In the era of the young Mussolini, strutting for the first time across the stage of the world, the Congregation brilliantly gathered a ring of evidence and information that forced the Fascist dictator into a compromise that led to the Lateran Treaty of 1929, granting Vatican City the status of an independent state. The power of the Congregation was great then and it grew, especially after World War II. Now the Congregation for the Protection of the Faith was rarely spoken of — in the Church or out of it — which suited Cardinal Ludovico very well.

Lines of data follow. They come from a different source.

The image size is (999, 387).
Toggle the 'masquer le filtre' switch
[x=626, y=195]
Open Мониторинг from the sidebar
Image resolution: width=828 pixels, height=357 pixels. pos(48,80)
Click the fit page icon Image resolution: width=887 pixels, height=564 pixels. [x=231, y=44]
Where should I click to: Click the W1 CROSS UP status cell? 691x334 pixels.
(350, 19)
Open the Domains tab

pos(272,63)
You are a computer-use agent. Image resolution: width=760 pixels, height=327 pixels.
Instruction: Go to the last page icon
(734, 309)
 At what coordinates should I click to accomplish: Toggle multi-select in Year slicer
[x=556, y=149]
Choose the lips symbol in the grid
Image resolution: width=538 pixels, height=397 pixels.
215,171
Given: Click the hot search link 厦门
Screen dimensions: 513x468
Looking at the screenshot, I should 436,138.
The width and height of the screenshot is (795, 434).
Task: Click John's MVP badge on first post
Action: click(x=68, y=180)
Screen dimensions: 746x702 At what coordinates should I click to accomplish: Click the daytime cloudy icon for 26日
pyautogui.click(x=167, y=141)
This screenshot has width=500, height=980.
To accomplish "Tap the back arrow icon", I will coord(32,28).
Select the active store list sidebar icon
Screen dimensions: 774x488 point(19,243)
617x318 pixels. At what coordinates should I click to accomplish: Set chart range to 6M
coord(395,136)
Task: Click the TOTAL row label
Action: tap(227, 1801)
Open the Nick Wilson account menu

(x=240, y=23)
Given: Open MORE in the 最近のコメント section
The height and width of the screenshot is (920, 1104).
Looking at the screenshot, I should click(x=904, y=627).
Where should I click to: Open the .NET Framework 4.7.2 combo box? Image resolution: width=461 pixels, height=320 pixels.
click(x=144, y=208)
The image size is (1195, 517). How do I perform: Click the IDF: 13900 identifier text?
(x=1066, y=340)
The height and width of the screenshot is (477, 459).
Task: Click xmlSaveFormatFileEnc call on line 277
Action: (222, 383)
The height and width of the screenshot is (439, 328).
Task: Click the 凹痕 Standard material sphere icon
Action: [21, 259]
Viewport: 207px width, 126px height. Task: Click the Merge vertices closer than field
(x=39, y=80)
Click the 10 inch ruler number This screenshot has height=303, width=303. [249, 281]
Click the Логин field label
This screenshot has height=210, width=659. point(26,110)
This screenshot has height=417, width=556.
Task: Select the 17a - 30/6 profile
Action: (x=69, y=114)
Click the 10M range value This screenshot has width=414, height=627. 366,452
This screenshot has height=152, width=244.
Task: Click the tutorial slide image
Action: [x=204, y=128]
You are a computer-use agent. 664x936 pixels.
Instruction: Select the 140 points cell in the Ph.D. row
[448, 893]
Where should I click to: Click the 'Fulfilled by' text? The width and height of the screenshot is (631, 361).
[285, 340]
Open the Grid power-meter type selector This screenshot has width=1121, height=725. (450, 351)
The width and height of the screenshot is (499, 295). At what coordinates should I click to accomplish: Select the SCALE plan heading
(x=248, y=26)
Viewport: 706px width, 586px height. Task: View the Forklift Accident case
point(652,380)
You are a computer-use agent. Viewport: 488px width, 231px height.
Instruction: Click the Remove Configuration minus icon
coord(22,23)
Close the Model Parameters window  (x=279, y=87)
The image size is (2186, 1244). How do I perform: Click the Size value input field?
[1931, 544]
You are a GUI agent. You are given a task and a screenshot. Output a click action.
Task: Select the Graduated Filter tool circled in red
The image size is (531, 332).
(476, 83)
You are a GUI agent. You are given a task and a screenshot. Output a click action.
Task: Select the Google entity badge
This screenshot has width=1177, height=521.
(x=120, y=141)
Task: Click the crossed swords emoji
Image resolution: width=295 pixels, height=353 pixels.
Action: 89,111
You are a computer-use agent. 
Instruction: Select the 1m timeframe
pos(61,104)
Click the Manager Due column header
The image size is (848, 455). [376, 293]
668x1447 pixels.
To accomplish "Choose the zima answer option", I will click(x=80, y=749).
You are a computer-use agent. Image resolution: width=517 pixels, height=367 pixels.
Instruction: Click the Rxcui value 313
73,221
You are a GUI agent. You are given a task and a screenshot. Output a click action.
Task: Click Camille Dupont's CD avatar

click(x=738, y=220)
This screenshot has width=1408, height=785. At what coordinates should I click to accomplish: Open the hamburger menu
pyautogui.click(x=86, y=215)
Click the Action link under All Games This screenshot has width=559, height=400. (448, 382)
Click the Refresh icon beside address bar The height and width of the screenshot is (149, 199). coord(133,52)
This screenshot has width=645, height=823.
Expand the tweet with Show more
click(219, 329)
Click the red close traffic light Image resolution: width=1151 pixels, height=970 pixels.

Only once had a pope seriously threatened the existence of the Congregation. In 1961, John XXIII met in secret with the man who was then Director-General. The peasant Pope with the wide, beaming face and the shrewd eyes had gone over the budget requests for the coming year and concluded, in his gentle voice, that “secrecy is very costly, isn’t it? Would this money be better spent on the poor?”
The Director-General made the mistake of offering the wrong reply. He had not yet taken the measure of the man: “The poor have no secrets.”
For a moment, the Pope was silent and then he said, still gently but with an implied warning in the turn of the words, “That is too cynical, Cardinal. Even for you.”
The Director-General had realized his mistake at once. “I beg your pardon, Holiness. I did not wish to offend you.”
“You have offended yourself.”
“Our Lord said to us we would have the poor with us always. Let us hope that the Church will be able always to serve them well, even in these times.”
“Do you doubt then, Cardinal, that the Church of Christ will last until the end of the world?”
The Director-General bowed his head in defeat. “No, Holiness. But the Church might again have to hide for half a millennium as the world plunges down into ignorance and darkness. Even in a new Dark Age — and I fear it is very close — we would have the poor with us. But how can we serve them best when we must ensure our own survival? Our Lord said to us the Church would last until the consummation of the world. But He did not say that it would be triumphant in every age of the world.”
So, shrewd and insistent in his arguments, the Director-General saved the life of the Congregation, though he could not forestall cuts in the budget. Fortunately, the reign of John was brief and the next Pope — Paul VI — had been a diplomat in the Vatican and was a thorough bureaucrat in his time and understood well the needs of the Congregation — and its uses. The budgets grew fat under the reign of Montini (who was Paul VI) and Montini was pleased with the clear, wise, direct intelligence reports from the new Director-General, Ludovico. Ludovico received his red hat within three years of taking over the Congregation.
Some in the Vatican said he was the second most powerful man in the Church; it was a mark of Ludovico’s power that he knew those who said such things.
“Do you understand the delicacy of this, Martin?” Ludovico now said as they walked at the edge of the square.
“Yes, even I understand that,” Martin Foley said. His voice was low, with still a slight lilt in the accent reminding Ludovico of his Irish birth. There was a trace of bitterness in the reply; the bantering of their first years had been hardened somewhat by a feeling in Martin that Ludovico had already made a final judgment about him.
“Now, Martin,” Ludovico said gently, in his light, amused tone. “You must understand the delicacy of it or I would not have told you about it at all; but I was speaking of the delicacy of what must be done.”